FIG. 2 is a front view of the present invention;

FIG. 3 is an isometric view of a drive apparatus of the present invention;

FIG. 4 is an expanded top view of the rotary amplifying mechanism of the present invention;

FIG. 5 is an isometric view of the interior of the rack and pinion motion mechanism of the present invention;

FIG. 6 is a top view of the rack and pinion motion mechanism of the present invention;

FIG. 7 is a schematic diagram of the relationship and position of the pressure sensing system according to the present invention.

The figure shows: a servo motor 1; a first drive shaft 2; a second drive shaft 3; a third drive shaft 4; a fixed table frame 5; a first blade 6; a support bar 7; a first silicone pad 8; a cylindrical protrusion 9; a fixing stay 10; a large gear 11; a pinion gear 12; a second blade 13; a second silicone pad 14; a rack 15; an upper gear 16; a clamping groove 17; a connecting rod 18; a pressure sensor 19; a signal acquisition module 20; a power supply 21; PC end 22.

Detailed Description

The technical solutions of the present invention will be clearly and completely described below with reference to the accompanying drawings.

As shown in fig. 1, the device comprises a driving device, a variable cylindrical simulated limb and a pressure testing device; the driving device is arranged below the variable cylindrical simulated limb, and the pressure testing device is fixedly arranged on the variable cylindrical simulated limb; the driving device is movably connected with the variable cylindrical simulated limb, and the elastic sock to be treated is sleeved on the variable cylindrical simulated limb.

Specifically, as shown in fig. 2 and 3, the driving device comprises a servo motor 1, a first transmission shaft 2, a second transmission shaft 3, a third transmission shaft 4 and a fixed table frame 5; three servo motors 1 are arranged in the fixed table frame 5, the machine bodies of the three servo motors 1 are fixed on the inner bottom surface of the fixed table frame 5, the output shafts of the three servo motors 1 are a first transmission shaft 2, a second transmission shaft 3 and a third transmission shaft 4 respectively, and the first transmission shaft 2, the second transmission shaft 3 and the third transmission shaft 4 sequentially penetrate through three round holes formed in the top surface of the fixed table frame 5 along the horizontal direction respectively and are upwards connected to the variable cylindrical simulation limb.

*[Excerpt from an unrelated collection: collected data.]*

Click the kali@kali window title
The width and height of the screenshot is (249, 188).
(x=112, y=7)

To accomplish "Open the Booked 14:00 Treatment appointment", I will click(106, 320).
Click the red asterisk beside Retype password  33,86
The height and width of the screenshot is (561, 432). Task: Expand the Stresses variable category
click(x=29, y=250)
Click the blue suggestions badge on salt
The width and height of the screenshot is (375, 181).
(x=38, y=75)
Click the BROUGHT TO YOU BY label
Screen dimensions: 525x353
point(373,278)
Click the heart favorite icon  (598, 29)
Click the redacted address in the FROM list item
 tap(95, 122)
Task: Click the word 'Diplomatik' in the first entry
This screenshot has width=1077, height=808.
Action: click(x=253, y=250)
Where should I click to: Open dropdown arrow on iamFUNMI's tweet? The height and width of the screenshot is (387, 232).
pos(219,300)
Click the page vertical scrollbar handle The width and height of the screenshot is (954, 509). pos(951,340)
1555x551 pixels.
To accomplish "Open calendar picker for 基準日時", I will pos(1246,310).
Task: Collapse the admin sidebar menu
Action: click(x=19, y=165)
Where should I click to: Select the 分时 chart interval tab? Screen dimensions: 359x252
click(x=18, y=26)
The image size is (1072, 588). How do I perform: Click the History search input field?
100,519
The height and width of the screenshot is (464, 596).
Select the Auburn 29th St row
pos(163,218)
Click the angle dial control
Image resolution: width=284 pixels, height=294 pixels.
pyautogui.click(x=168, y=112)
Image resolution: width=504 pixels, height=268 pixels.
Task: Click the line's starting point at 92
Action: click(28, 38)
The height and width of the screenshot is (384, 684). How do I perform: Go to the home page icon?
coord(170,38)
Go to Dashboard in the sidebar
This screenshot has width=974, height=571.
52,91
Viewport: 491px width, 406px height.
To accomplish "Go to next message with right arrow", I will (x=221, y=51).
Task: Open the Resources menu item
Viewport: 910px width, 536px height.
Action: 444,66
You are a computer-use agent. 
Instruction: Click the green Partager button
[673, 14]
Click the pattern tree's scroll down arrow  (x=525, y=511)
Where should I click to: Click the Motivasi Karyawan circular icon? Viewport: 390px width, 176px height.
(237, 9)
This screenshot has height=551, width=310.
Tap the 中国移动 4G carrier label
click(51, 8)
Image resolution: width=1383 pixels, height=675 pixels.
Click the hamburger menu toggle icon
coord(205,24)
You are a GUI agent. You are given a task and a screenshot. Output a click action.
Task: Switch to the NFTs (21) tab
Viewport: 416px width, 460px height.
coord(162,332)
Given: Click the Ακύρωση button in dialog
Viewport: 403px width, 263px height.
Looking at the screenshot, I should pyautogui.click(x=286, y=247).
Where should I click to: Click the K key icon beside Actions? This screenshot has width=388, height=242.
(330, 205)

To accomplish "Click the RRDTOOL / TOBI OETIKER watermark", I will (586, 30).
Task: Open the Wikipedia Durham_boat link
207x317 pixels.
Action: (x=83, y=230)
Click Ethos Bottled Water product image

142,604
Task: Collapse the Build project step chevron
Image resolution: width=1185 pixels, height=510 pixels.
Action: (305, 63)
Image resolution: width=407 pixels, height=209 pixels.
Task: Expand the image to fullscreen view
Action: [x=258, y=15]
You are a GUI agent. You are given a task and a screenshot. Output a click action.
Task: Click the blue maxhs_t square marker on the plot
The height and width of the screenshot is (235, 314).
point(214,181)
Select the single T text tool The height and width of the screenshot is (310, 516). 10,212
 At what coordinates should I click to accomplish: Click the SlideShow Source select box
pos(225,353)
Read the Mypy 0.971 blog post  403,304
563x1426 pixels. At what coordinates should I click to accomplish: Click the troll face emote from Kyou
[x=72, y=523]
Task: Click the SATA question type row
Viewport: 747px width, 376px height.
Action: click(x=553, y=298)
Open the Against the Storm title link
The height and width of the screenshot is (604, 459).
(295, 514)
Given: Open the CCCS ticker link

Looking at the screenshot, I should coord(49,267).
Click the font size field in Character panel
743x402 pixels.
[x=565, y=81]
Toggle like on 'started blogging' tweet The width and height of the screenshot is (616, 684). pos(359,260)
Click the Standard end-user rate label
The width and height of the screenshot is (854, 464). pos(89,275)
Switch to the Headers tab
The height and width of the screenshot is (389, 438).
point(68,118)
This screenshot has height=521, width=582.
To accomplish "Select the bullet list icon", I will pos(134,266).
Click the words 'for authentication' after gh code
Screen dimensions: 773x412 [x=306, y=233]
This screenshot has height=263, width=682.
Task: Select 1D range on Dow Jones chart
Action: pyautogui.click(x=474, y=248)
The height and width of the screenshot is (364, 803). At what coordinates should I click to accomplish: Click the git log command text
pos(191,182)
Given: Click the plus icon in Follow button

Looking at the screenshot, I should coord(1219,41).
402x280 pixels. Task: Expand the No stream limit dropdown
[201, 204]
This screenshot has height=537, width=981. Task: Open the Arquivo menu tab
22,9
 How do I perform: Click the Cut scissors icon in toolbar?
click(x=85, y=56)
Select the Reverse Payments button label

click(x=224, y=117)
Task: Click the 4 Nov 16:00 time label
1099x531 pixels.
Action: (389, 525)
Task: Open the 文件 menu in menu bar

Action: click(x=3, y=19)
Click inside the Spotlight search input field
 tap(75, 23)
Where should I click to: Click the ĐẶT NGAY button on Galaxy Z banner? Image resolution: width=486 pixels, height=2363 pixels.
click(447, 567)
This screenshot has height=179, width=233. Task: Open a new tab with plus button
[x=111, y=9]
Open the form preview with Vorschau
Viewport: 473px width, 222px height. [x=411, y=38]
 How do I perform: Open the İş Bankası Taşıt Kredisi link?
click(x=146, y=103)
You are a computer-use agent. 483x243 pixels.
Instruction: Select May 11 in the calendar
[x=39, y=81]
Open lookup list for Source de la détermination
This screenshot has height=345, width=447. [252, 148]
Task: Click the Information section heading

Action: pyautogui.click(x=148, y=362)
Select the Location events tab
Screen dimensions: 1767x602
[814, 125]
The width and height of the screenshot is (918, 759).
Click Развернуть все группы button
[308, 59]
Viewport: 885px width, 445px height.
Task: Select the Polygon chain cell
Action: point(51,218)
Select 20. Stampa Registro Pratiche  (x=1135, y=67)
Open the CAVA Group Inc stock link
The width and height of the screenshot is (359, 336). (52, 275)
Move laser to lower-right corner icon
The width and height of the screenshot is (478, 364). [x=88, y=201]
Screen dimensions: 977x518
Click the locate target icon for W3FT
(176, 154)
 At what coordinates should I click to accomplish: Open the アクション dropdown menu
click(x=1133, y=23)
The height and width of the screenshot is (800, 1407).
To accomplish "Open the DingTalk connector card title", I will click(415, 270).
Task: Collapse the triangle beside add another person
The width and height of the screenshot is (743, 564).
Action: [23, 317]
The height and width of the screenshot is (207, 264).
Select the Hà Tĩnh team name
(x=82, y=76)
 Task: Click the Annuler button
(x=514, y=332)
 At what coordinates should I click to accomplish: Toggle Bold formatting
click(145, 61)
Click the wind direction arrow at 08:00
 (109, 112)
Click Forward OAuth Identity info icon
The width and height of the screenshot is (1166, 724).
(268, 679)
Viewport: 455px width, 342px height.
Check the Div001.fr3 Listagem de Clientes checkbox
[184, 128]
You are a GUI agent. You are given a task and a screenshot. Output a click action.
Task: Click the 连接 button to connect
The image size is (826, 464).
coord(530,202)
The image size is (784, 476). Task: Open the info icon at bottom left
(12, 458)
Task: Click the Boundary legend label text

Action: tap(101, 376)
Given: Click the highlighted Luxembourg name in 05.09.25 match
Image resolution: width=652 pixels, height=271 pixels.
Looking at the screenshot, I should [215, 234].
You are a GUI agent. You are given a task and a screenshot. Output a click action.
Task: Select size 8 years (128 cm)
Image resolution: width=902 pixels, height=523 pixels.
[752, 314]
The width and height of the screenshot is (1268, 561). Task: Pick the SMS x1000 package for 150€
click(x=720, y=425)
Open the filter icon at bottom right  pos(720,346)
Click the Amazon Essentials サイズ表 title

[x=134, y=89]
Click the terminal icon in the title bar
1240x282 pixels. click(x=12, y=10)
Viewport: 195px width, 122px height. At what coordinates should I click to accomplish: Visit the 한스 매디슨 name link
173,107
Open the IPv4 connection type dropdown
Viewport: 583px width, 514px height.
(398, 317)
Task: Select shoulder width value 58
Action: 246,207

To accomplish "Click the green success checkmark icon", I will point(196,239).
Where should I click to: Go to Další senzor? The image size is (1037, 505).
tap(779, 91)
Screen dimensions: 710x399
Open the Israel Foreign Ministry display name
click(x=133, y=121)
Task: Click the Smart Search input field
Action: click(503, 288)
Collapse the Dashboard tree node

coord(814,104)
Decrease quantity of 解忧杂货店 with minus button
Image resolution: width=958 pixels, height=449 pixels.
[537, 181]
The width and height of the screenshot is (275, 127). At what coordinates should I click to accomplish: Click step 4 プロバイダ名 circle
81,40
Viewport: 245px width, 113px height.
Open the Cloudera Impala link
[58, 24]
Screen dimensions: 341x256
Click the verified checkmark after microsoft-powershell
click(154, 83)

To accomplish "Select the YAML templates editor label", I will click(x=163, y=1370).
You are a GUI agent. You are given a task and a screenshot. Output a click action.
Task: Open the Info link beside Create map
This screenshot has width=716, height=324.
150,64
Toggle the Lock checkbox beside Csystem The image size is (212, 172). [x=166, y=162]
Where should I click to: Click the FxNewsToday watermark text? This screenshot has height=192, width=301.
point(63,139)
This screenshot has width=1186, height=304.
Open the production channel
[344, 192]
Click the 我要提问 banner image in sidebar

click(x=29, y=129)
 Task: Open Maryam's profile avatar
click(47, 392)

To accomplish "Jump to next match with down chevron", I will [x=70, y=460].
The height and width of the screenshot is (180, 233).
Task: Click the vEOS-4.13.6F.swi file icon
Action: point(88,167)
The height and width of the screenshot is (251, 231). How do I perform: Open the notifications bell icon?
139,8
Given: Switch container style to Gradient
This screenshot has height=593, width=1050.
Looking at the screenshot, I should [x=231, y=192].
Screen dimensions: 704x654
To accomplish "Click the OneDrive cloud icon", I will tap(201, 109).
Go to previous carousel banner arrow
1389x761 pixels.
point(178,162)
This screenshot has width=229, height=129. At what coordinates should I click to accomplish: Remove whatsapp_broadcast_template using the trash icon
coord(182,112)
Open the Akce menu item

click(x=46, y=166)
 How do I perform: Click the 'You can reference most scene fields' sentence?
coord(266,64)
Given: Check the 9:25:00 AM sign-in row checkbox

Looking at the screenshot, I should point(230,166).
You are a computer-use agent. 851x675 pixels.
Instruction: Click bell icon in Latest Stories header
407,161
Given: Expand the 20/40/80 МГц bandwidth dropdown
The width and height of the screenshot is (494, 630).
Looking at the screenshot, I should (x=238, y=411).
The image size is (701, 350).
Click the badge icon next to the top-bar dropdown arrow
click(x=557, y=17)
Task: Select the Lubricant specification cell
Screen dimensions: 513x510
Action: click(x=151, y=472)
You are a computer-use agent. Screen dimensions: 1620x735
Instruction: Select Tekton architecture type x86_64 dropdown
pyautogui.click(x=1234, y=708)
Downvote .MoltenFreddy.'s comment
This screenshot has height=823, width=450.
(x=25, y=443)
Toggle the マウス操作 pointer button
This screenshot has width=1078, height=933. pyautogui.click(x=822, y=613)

The variable cylindrical simulated limb comprises a first rotary amplifying mechanism, a second rotary amplifying mechanism, a connecting rod 18 and a gear rack moving mechanism; the rack and pinion movement mechanism, the first rotation amplifying mechanism and the second rotation amplifying mechanism are sleeved on the connecting rod 18 from top to bottom in sequence.

The top end of the connecting rod 18 is fixedly provided with a groove body 17, a round hole is formed in the middle of the groove body 17, the connecting rod 18 is of a cylindrical hollow structure, the second transmission shaft 3 is coaxially sleeved with the connecting rod 18 through the hollow structure of the connecting rod 18, and the top end of the second transmission shaft 3 penetrates through the round hole formed in the middle of the groove body 17 to extend upwards and then is connected with the gear rack movement mechanism; the first transmission shaft 2 is connected to the second rotary amplifying mechanism and the first rotary amplifying mechanism in turn upwards, and the third transmission shaft 4 is connected to the second rotary amplifying mechanism upwards; the tail end of the connecting rod 18 is fixed at the middle round hole on the top surface of the fixed desk frame 5.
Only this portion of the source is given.